Snippet of an Immutable Class:
package com.stringhr;
/*Declare the class as 'final'. This would prevent any other class from extending it
and hence from overriding any method from it which could modify instance variable values.*/
final class ImmutableClass {
// private variables, thus invisible beyond current class...
private final int salary;
private final String name;
// private constructor, so that child class object can't be instantiated...
private ImmutableClass(int salary, String name) {
this.salary = salary;
this.name = name;
}
// Only Getters, no Setter method so that no field can be modified
public int getSalary() {
return salary;
}
public String getName() {
return name;
}
}
Why is String immutable in Java?
The string is immutable for several reasons, here is a summary:
- Security: Parameters are typically represented as String in network connections, database connection URLs, usernames/passwords etc. If it were mutable, these parameters could be easily changed.
- String pool: If String weren’t immutable, then we never had a String pool great feature in String class. Let say:
String a=“Paras”;
String b=“Paras”
We all know that a and b points to the same Object in a heap if a changed to ”Chawla”, b will still point to “Paras” which is not possible if String weren’t immutable.
String a="Paras";
String b=a;
System.out.println(a==b);
a="Chawla";
System.out.println(a +b);
Output:
true
- Synchronization and Concurrency: Making String immutable automatically makes them thread safe thereby solving the synchronization issues. Since String is immutable it can safely share between many threads which are very important for multithreaded programming and to avoid any synchronization issues in Java, Immutability also makes String instance thread-safe in Java, means you don't need to synchronize String operation externally.

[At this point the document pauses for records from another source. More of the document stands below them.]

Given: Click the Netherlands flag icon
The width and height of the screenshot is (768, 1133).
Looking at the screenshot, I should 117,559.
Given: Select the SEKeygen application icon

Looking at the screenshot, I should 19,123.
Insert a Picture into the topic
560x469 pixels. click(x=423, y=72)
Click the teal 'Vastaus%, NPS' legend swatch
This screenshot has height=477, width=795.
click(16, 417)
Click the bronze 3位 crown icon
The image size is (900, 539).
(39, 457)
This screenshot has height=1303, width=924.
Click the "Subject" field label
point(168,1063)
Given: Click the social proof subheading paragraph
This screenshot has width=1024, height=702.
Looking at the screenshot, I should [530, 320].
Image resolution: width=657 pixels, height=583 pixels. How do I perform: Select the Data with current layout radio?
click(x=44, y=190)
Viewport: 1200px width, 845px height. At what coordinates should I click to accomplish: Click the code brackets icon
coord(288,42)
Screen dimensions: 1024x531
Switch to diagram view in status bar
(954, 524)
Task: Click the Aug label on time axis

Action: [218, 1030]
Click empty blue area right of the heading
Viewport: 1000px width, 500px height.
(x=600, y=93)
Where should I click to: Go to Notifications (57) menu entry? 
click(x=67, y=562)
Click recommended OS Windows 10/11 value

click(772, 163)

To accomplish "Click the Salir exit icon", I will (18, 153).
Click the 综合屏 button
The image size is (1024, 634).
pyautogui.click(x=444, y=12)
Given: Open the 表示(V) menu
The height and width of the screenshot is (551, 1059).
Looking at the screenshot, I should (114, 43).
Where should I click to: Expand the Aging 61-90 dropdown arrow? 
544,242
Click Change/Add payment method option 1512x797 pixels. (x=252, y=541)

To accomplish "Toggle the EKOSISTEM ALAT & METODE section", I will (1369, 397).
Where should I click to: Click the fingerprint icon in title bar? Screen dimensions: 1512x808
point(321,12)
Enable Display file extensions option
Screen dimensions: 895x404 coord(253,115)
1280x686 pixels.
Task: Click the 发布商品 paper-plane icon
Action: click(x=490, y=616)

- Caching: When compiler optimizes your String objects, it seems that if two objects have the same value (a="test", and b=" test") and thus you need only one string object (for both a and b, these two will point to the same object). A string is immutable, no one can change its contents once created which guarantees hashCode of String to be same on multiple invocations.
- Class loading: String is used as arguments for class loading. If mutable, it could result in the wrong class being loaded (because mutable objects change their state). Had String been mutable, a request to load "java.io.Writer" could have been changed to load "mil.vogoon.DiskErasingWriter"
If I have a class with all static members is it immutable?
If your class has only static members, then objects of this class are immutable, because you cannot change the state of that object (you probably cannot create it either).